- Task brief: Set down every entry once more, character for character.

(Data records)
-=-=-=-=-

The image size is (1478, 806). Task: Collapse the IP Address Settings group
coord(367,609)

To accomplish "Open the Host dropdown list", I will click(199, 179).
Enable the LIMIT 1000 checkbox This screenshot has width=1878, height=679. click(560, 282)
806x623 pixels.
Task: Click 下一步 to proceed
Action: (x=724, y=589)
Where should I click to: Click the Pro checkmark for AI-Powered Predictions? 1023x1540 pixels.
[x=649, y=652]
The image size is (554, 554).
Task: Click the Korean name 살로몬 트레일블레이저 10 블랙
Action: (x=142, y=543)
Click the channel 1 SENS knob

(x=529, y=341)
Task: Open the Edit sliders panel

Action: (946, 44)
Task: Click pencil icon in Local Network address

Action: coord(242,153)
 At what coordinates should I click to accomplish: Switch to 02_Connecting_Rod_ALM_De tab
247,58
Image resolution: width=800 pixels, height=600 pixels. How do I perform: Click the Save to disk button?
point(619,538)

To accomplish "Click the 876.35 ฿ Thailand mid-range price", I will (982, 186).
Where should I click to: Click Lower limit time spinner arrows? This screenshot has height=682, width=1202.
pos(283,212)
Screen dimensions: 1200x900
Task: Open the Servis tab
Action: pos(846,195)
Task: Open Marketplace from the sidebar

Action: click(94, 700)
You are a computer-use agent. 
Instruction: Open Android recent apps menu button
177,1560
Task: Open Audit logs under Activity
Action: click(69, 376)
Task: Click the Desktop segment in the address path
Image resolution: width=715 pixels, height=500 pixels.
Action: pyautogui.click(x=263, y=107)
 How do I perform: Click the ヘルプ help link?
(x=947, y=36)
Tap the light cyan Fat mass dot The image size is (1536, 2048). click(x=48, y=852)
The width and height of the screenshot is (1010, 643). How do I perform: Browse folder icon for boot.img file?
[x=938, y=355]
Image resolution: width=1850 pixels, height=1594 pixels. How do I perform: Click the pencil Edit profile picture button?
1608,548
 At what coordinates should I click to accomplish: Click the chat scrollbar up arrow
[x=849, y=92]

-=-=-=-=-

- Exercise solution:
The image size is (1478, 806). Task: Collapse the IP Address Settings group
coord(367,609)

To accomplish "Open the Host dropdown list", I will click(199, 179).
Enable the LIMIT 1000 checkbox This screenshot has width=1878, height=679. click(560, 282)
806x623 pixels.
Task: Click 下一步 to proceed
Action: (x=724, y=589)
Where should I click to: Click the Pro checkmark for AI-Powered Predictions? 1023x1540 pixels.
[x=649, y=652]
The image size is (554, 554).
Task: Click the Korean name 살로몬 트레일블레이저 10 블랙
Action: (x=142, y=543)
Click the channel 1 SENS knob

(x=529, y=341)
Task: Open the Edit sliders panel

Action: (946, 44)
Task: Click pencil icon in Local Network address

Action: coord(242,153)
 At what coordinates should I click to accomplish: Switch to 02_Connecting_Rod_ALM_De tab
247,58
Image resolution: width=800 pixels, height=600 pixels. How do I perform: Click the Save to disk button?
point(619,538)

To accomplish "Click the 876.35 ฿ Thailand mid-range price", I will (982, 186).
Where should I click to: Click Lower limit time spinner arrows? This screenshot has height=682, width=1202.
pos(283,212)
Screen dimensions: 1200x900
Task: Open the Servis tab
Action: pos(846,195)
Task: Open Marketplace from the sidebar

Action: click(94, 700)
You are a computer-use agent. 
Instruction: Open Android recent apps menu button
177,1560
Task: Open Audit logs under Activity
Action: click(69, 376)
Task: Click the Desktop segment in the address path
Image resolution: width=715 pixels, height=500 pixels.
Action: pyautogui.click(x=263, y=107)
 How do I perform: Click the ヘルプ help link?
(x=947, y=36)
Tap the light cyan Fat mass dot The image size is (1536, 2048). click(x=48, y=852)
The width and height of the screenshot is (1010, 643). How do I perform: Browse folder icon for boot.img file?
[x=938, y=355]
Image resolution: width=1850 pixels, height=1594 pixels. How do I perform: Click the pencil Edit profile picture button?
1608,548
 At what coordinates should I click to accomplish: Click the chat scrollbar up arrow
[x=849, y=92]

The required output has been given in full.